* BEGIN *

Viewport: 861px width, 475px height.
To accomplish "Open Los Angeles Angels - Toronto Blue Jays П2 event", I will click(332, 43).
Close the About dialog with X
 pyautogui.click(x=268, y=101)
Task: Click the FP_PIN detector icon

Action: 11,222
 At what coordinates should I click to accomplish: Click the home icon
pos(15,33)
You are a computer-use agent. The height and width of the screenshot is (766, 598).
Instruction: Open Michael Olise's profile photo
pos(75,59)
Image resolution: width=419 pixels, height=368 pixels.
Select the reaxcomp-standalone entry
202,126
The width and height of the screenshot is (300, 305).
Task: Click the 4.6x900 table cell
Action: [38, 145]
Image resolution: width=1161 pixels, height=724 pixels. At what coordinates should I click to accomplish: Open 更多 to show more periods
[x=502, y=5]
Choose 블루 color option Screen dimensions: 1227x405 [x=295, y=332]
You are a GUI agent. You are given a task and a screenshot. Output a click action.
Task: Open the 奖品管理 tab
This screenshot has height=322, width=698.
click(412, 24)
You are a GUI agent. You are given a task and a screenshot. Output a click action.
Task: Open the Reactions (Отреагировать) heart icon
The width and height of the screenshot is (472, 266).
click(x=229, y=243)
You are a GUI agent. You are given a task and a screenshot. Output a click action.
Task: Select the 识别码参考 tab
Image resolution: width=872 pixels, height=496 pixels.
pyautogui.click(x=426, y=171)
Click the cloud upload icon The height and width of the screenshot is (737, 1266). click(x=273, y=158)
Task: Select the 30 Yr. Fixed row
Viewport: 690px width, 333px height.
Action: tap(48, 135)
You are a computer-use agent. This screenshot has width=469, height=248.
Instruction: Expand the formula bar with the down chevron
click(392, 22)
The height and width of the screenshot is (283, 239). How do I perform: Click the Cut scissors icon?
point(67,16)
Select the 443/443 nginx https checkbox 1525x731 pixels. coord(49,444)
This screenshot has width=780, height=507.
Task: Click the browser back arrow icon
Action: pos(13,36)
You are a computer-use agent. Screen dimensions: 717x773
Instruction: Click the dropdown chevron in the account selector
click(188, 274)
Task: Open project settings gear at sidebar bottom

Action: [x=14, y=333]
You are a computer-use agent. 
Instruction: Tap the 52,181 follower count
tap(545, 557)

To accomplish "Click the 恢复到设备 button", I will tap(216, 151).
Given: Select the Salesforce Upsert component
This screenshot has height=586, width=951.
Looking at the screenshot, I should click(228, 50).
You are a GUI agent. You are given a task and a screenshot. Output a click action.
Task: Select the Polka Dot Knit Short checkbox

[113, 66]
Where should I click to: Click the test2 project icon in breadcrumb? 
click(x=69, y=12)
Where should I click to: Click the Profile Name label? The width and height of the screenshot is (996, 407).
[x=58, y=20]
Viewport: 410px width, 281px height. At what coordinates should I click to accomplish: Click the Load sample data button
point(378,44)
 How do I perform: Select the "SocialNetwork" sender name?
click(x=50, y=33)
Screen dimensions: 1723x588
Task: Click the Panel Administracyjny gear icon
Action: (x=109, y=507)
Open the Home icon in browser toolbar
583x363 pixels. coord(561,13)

* END *

▶ **WHAT IS REQUIRED**: Print every one of the rows above again, line for line, with nothing changed.

▶ **RESULT OF THE TASK**:
Viewport: 861px width, 475px height.
To accomplish "Open Los Angeles Angels - Toronto Blue Jays П2 event", I will click(332, 43).
Close the About dialog with X
 pyautogui.click(x=268, y=101)
Task: Click the FP_PIN detector icon

Action: 11,222
 At what coordinates should I click to accomplish: Click the home icon
pos(15,33)
You are a computer-use agent. The height and width of the screenshot is (766, 598).
Instruction: Open Michael Olise's profile photo
pos(75,59)
Image resolution: width=419 pixels, height=368 pixels.
Select the reaxcomp-standalone entry
202,126
The width and height of the screenshot is (300, 305).
Task: Click the 4.6x900 table cell
Action: [38, 145]
Image resolution: width=1161 pixels, height=724 pixels. At what coordinates should I click to accomplish: Open 更多 to show more periods
[x=502, y=5]
Choose 블루 color option Screen dimensions: 1227x405 [x=295, y=332]
You are a GUI agent. You are given a task and a screenshot. Output a click action.
Task: Open the 奖品管理 tab
This screenshot has height=322, width=698.
click(412, 24)
You are a GUI agent. You are given a task and a screenshot. Output a click action.
Task: Open the Reactions (Отреагировать) heart icon
The width and height of the screenshot is (472, 266).
click(x=229, y=243)
You are a GUI agent. You are given a task and a screenshot. Output a click action.
Task: Select the 识别码参考 tab
Image resolution: width=872 pixels, height=496 pixels.
pyautogui.click(x=426, y=171)
Click the cloud upload icon The height and width of the screenshot is (737, 1266). click(x=273, y=158)
Task: Select the 30 Yr. Fixed row
Viewport: 690px width, 333px height.
Action: tap(48, 135)
You are a computer-use agent. This screenshot has width=469, height=248.
Instruction: Expand the formula bar with the down chevron
click(392, 22)
The height and width of the screenshot is (283, 239). How do I perform: Click the Cut scissors icon?
point(67,16)
Select the 443/443 nginx https checkbox 1525x731 pixels. coord(49,444)
This screenshot has width=780, height=507.
Task: Click the browser back arrow icon
Action: pos(13,36)
You are a computer-use agent. Screen dimensions: 717x773
Instruction: Click the dropdown chevron in the account selector
click(188, 274)
Task: Open project settings gear at sidebar bottom

Action: [x=14, y=333]
You are a computer-use agent. 
Instruction: Tap the 52,181 follower count
tap(545, 557)

To accomplish "Click the 恢复到设备 button", I will tap(216, 151).
Given: Select the Salesforce Upsert component
This screenshot has height=586, width=951.
Looking at the screenshot, I should click(228, 50).
You are a GUI agent. You are given a task and a screenshot. Output a click action.
Task: Select the Polka Dot Knit Short checkbox

[113, 66]
Where should I click to: Click the test2 project icon in breadcrumb? 
click(x=69, y=12)
Where should I click to: Click the Profile Name label? The width and height of the screenshot is (996, 407).
[x=58, y=20]
Viewport: 410px width, 281px height. At what coordinates should I click to accomplish: Click the Load sample data button
point(378,44)
 How do I perform: Select the "SocialNetwork" sender name?
click(x=50, y=33)
Screen dimensions: 1723x588
Task: Click the Panel Administracyjny gear icon
Action: (x=109, y=507)
Open the Home icon in browser toolbar
583x363 pixels. coord(561,13)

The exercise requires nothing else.